* Records supplied
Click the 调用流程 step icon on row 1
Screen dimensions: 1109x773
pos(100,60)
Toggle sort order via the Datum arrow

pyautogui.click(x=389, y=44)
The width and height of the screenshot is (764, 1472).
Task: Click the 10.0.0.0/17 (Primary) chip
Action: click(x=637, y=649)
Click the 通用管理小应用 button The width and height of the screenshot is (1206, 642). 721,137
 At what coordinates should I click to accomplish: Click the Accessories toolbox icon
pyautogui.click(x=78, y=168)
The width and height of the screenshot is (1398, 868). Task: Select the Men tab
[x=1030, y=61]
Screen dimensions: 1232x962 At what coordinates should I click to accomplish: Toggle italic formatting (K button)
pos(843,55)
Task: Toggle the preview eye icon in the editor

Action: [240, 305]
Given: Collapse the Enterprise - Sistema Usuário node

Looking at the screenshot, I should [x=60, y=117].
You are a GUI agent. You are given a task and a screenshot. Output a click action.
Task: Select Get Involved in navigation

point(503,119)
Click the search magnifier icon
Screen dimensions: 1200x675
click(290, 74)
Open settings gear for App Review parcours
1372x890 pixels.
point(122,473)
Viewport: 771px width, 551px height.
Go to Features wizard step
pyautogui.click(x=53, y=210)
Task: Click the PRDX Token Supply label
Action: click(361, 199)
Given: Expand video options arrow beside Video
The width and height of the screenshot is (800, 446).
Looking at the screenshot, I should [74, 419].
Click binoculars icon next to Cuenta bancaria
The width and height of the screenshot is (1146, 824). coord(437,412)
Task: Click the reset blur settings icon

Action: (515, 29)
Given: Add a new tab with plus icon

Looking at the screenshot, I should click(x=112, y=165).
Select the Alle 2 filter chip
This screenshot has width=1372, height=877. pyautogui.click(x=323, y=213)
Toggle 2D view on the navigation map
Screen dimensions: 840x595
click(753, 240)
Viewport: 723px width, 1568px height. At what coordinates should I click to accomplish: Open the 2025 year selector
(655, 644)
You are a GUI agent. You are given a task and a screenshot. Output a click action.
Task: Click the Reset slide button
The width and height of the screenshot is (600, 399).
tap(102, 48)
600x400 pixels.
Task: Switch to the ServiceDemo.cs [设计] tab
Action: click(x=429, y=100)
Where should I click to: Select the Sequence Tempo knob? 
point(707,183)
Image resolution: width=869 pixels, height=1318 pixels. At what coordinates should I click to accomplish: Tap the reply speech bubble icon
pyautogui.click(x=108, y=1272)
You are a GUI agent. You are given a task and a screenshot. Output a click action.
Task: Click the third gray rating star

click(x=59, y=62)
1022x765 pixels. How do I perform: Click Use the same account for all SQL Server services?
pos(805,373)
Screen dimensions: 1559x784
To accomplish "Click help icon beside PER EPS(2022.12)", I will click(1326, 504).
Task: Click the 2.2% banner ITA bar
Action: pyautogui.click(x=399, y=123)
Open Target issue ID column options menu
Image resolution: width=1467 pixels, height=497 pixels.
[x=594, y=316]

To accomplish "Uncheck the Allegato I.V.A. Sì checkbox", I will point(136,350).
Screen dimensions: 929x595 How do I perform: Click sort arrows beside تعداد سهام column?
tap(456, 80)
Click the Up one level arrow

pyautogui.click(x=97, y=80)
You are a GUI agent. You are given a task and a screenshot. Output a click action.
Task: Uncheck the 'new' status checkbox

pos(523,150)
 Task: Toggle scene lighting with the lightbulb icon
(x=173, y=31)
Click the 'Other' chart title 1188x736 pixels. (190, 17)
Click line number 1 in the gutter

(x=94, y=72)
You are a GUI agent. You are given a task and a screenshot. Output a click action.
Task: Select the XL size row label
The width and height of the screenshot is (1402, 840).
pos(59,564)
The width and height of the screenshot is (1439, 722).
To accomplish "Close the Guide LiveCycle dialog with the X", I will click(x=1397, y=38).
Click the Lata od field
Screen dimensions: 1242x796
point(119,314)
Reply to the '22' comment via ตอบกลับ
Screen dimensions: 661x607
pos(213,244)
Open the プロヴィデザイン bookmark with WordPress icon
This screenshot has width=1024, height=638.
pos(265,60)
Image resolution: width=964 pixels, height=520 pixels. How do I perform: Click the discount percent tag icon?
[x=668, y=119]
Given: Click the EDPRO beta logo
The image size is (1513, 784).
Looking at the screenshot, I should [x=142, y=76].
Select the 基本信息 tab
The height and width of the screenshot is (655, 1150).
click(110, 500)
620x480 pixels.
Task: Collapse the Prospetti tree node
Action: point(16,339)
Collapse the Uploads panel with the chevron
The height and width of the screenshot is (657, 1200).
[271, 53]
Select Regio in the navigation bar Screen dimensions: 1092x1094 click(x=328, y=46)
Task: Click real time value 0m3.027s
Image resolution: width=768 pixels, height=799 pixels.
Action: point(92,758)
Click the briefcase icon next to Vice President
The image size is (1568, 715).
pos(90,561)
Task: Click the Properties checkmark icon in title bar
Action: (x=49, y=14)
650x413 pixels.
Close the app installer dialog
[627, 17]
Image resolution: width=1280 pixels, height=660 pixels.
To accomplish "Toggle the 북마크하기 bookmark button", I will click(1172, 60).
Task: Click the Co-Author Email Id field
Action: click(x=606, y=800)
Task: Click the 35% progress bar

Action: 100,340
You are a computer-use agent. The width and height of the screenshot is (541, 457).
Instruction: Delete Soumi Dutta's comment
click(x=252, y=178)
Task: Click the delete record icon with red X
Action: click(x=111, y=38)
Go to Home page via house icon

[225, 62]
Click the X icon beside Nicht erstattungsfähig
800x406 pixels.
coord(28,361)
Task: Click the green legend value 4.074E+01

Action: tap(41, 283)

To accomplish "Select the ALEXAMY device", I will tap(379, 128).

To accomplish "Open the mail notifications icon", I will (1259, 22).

* Task requirements
Your task for the entries above: copy exactly the span starting with the line with "Viewport: 771px width, 551px height." and going on through the line with "Task: Click the Reset slide button", both lines included, and nothing else.

* Exercise output
Viewport: 771px width, 551px height.
Go to Features wizard step
pyautogui.click(x=53, y=210)
Task: Click the PRDX Token Supply label
Action: click(361, 199)
Given: Expand video options arrow beside Video
The width and height of the screenshot is (800, 446).
Looking at the screenshot, I should [74, 419].
Click binoculars icon next to Cuenta bancaria
The width and height of the screenshot is (1146, 824). coord(437,412)
Task: Click the reset blur settings icon

Action: (515, 29)
Given: Add a new tab with plus icon

Looking at the screenshot, I should click(x=112, y=165).
Select the Alle 2 filter chip
This screenshot has width=1372, height=877. pyautogui.click(x=323, y=213)
Toggle 2D view on the navigation map
Screen dimensions: 840x595
click(753, 240)
Viewport: 723px width, 1568px height. At what coordinates should I click to accomplish: Open the 2025 year selector
(655, 644)
You are a GUI agent. You are given a task and a screenshot. Output a click action.
Task: Click the Reset slide button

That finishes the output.